Sytuacja jednak diametralnie się zmieni, gdy Clee.... no właśnie, tego nie napiszę, bo jeśli dobrnięcie do tego momentu, lektura nagle stanie się zupełnie inna. Jeśli pierwsza część książki wydała się wam kuriozalna, męcząca, dziwna, ekscentryczna, to zaręczam, że warto przez nią przejść. 

July pod płaszczykiem absurdalnych scen, zadziwiających opisów, komicznych spostrzeżeń ukryła opowieść o samotności i poczuciu bycia potrzebną. Cheryl dryfuje przez życie, nie znając jego głębszego celu i ukrywając głęboko marzenia.
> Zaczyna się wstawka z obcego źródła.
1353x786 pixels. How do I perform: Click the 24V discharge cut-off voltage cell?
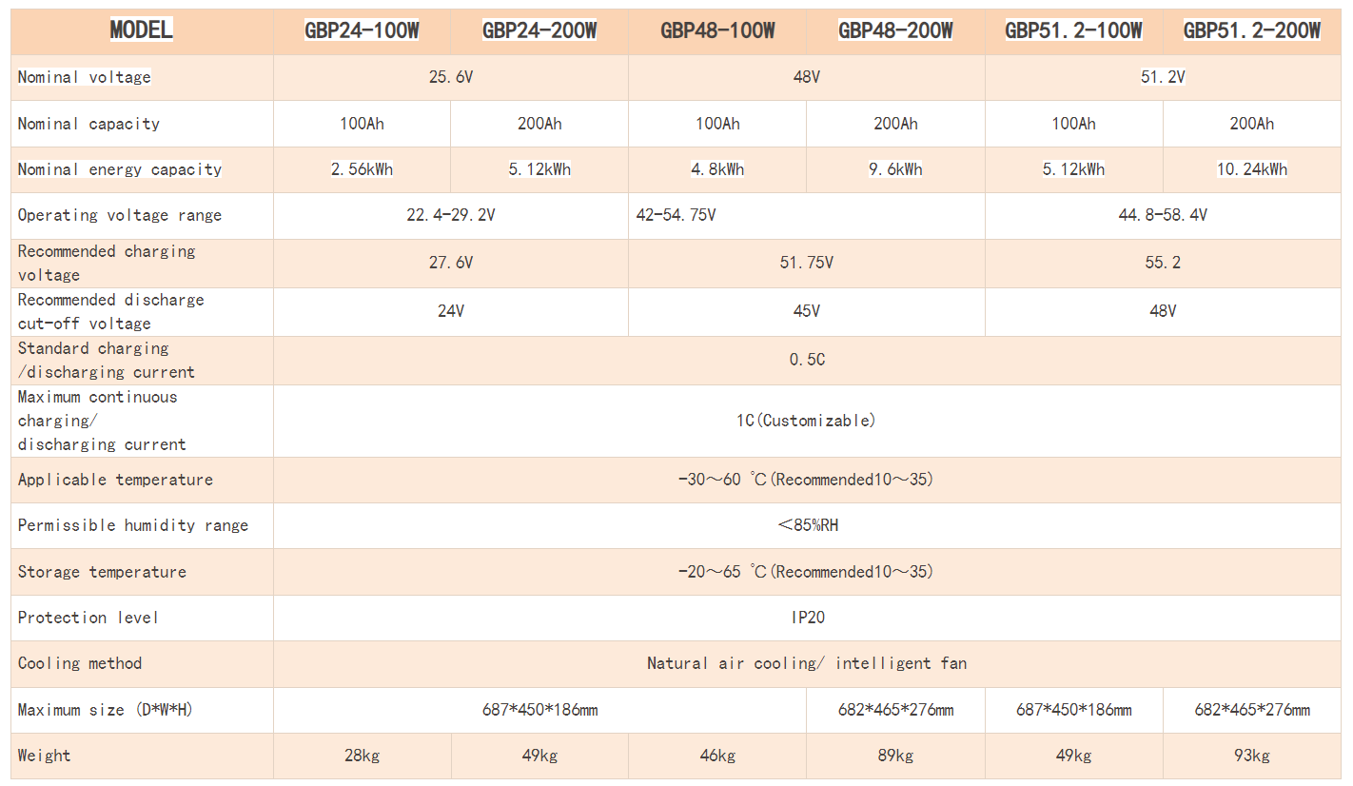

Nieustanny ucisk w gardle nie pozwala jej jednak zapomnieć, że coś w nim jest nie tak. Paradoksalnie, Clee, która w przeciwieństwie do Cheryl z życiem zupełnie wydaje sobie nie radzić, pomaga jej w odnalezieniu tego celu. 

Pierwszy bandzior to jedna z najbardziej zaskakujących lektur tego roku - nie tylko na poziomie narracyjnym, także językowo autorka schowała w niej wiele perełek. Brnąc przez początek, wiele z nich utraciłam, zbyt bardzo skoncentrowana byłam na szukaniu sensu w tej powieści, zamiast po prostu cieszyć się lekturą.

Trudno mi tę książkę jednoznacznie zaklasyfikować, ale lektury zdecydowanie nie żałuję.

Moja ocena: 4/6

Miranda July, Pierwszy bandzior, tł. Łukasz Buchalski, 336 str., Wydawnictwo Pauza 2018.